From 23adfa53684d1923d198af7962c18ac648ab6457 Mon Sep 17 00:00:00 2001
From: Aashish Radhakrishnan <aaradhak@redhat.com>
Date: Tue, 12 Nov 2024 15:12:38 -0500
Subject: [PATCH] mantle/kola: Add function to enhance upgrade stability

This commit introduces the `waitForUpgradeToBeStaged` function to
improve the stability of kola upgrade test by reducing timeout-related
failures.
The new function sets up a systemd path unit to monitor updates in the
`/ostree/repo/refs/heads/ostree/1/1` directory, triggering a stop on
`wait.service` once changes are detected.
By ensuring we wait later in the upgrade process, we minimize the
waiting period in `runFnAndWaitForRebootIntoVersion`, focusing
only on the actual reboot phase.

Author : Dusty Mabe <dusty@dustymabe.com>
Ref: https://github.com/coreos/fedora-coreos-tracker/issues/1805
---
 mantle/kola/tests/upgrade/basic.go | 22 ++++++++++++++++++++++
 1 file changed, 22 insertions(+)

diff --git a/mantle/kola/tests/upgrade/basic.go b/mantle/kola/tests/upgrade/basic.go
index a3404c9c29..2267bca161 100644
--- a/mantle/kola/tests/upgrade/basic.go
+++ b/mantle/kola/tests/upgrade/basic.go
@@ -313,10 +313,31 @@ func runFnAndWaitForRebootIntoVersion(c cluster.TestCluster, m platform.Machine,
 	}
 }
 
+func waitForUpgradeToBeStaged(c cluster.TestCluster, m platform.Machine) {
+       // Here we set up a systemd path unit to watch for when ostree
+       // behind the scenes updates the refs in the repo under the
+       // /ostree/repo/refs/heads/ostree/1/1 directory. refchanged.path
+       // will trigger when it gets updated and will then stop wait.service.

_Given task A_:
Set down the records again line for line, starting with the first line of the records and going on through the line that contains "point(262,67)".
The patch and the records that follow it are unrelated material.

_Exercise data_:

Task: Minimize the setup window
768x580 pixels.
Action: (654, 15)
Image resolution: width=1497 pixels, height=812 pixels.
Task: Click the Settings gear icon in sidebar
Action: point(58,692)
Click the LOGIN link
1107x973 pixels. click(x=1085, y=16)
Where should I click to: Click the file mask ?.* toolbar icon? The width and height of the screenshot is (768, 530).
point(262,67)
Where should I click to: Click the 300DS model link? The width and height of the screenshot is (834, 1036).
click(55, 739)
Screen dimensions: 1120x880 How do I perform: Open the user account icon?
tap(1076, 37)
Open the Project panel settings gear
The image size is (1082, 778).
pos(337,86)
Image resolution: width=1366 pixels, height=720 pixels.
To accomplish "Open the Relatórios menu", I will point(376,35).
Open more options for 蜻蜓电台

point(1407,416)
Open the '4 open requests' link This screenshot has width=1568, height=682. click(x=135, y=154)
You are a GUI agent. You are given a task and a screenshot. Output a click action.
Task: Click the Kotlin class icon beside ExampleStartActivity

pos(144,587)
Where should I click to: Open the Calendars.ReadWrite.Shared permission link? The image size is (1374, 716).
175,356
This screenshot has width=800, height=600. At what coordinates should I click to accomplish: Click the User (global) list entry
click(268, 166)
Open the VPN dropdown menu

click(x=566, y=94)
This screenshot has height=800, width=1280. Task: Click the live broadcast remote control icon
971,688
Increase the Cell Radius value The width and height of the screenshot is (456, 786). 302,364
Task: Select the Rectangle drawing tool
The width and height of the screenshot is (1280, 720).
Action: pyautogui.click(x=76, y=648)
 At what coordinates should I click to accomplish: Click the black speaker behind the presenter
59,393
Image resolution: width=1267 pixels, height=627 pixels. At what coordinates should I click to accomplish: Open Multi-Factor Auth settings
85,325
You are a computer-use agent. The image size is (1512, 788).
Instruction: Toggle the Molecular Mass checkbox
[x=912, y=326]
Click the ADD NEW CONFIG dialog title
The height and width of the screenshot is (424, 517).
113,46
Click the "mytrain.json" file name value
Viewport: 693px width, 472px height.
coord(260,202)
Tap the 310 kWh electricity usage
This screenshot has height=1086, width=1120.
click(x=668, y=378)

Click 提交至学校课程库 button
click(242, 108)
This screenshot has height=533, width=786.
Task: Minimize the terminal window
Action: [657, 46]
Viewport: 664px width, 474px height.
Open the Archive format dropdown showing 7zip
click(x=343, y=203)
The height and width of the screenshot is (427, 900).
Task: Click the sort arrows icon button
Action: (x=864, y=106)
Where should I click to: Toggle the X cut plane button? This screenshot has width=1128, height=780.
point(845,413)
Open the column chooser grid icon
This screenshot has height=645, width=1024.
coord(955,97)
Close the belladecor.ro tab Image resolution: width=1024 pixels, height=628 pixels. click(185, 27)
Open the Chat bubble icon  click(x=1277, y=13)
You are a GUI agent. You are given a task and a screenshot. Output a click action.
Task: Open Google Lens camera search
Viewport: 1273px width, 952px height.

_Given task B_:
Rewrite the patch starting with "From 23adfa53684d1923d198af7962c18ac648ab6457 Mon" and going on through "actual reboot phase.", replacing "stability" with "reliability".

_Expected output A_:
Task: Minimize the setup window
768x580 pixels.
Action: (654, 15)
Image resolution: width=1497 pixels, height=812 pixels.
Task: Click the Settings gear icon in sidebar
Action: point(58,692)
Click the LOGIN link
1107x973 pixels. click(x=1085, y=16)
Where should I click to: Click the file mask ?.* toolbar icon? The width and height of the screenshot is (768, 530).
point(262,67)

_Expected output B_:
From 23adfa53684d1923d198af7962c18ac648ab6457 Mon Sep 17 00:00:00 2001
From: Aashish Radhakrishnan <aaradhak@redhat.com>
Date: Tue, 12 Nov 2024 15:12:38 -0500
Subject: [PATCH] mantle/kola: Add function to enhance upgrade reliability

This commit introduces the `waitForUpgradeToBeStaged` function to
improve the reliability of kola upgrade test by reducing timeout-related
failures.
The new function sets up a systemd path unit to monitor updates in the
`/ostree/repo/refs/heads/ostree/1/1` directory, triggering a stop on
`wait.service` once changes are detected.
By ensuring we wait later in the upgrade process, we minimize the
waiting period in `runFnAndWaitForRebootIntoVersion`, focusing
only on the actual reboot phase.